The NAD+/MOTS-c/5-amino-1MQ blend is an investigational synergistic formulation that combines direct NAD+ replenishment, the mitochondria-derived peptide MOTS-c (AMPK/glucose homeostasis activator), and the NNMT inhibitor 5-amino-1MQ (NAD+- and SAM-preserving fat-loss agent) to collectively restore mitochondrial function, improve insulin sensitivity, reduce adiposity, enhance energy metabolism, and exert geroprotective and neuroprotective effects in preclinical models of obesity, diabetes, and aging.
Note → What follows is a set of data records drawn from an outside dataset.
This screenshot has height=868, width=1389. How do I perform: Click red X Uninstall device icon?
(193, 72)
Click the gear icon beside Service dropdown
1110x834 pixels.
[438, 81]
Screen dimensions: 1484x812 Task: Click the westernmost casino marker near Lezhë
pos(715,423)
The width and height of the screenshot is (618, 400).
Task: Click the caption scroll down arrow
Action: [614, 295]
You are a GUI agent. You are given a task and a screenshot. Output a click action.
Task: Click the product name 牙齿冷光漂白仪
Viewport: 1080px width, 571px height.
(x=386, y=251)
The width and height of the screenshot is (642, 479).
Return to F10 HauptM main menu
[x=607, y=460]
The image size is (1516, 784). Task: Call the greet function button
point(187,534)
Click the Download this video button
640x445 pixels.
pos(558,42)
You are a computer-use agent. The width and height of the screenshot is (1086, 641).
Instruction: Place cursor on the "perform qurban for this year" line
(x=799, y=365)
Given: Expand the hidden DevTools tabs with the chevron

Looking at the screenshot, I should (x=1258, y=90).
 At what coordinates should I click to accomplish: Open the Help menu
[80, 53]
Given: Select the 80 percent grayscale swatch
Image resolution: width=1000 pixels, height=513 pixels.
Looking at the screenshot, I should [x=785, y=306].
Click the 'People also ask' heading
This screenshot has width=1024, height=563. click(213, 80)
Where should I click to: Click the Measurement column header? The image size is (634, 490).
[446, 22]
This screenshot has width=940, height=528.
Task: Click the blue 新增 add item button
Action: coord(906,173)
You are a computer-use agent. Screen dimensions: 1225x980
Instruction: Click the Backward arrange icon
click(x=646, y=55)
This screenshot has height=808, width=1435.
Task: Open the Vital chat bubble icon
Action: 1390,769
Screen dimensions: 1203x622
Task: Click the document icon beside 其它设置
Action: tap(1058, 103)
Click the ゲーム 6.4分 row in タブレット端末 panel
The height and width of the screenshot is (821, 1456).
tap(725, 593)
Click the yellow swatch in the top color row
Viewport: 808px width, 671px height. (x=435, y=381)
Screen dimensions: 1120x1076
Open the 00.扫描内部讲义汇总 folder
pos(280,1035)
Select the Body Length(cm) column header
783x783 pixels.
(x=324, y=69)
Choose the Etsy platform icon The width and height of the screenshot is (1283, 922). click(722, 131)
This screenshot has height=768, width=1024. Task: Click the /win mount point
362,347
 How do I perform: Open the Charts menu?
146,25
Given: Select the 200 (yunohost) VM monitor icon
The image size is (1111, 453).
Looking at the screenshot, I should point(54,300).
Store in a cool, dark place or freeze at -20°C for long term storage. Refrigerate after reconstitution
NAD+: 100MG
MOTS-c: 10MG
5amino 1MQ: 10MG
The NAD+/MOTS-c/5-amino-1MQ peptide blend represents a synergistic investigational formulation designed to target mitochondrial dysfunction, metabolic dysregulation, and age-related cellular decline, combining direct NAD+ replenishment (100 mg) as a critical redox cofactor for sirtuin activation, DNA repair, and energy metabolism; MOTS-c (10 mg), a 16-amino-acid mitochondria-derived peptide (MRWQEMGYIFYPRKLR) encoded by mtDNA that translocates to the nucleus under metabolic stress to activate AMPK, upregulate antioxidant and glucose homeostasis genes, enhance insulin sensitivity, and mitigate diet-induced obesity and insulin resistance; and 5-amino-1MQ (10 mg), a small-molecule NNMT inhibitor that preserves endogenous NAD+ by blocking nicotinamide methylation, thereby elevating intracellular NAD+ and SAM levels, suppressing lipogenesis in adipocytes (reducing fat cell size by up to 30–40% in preclinical models), stimulating brown adipose thermogenesis, and promoting muscle regeneration in aged or dystrophic tissues. Preclinical studies in diet-induced obesity mice demonstrate that this triad collectively improves glucose tolerance, reduces white adipose mass and plasma lipids (e.g., 30% lower cholesterol), enhances mitochondrial efficiency and redox balance, and extends healthspan by countering immunosenescence and neuroinflammation, with emerging evidence suggesting neuroprotective benefits against cognitive impairment in Alzheimer’s models and geroprotective effects via SIRT1 activation.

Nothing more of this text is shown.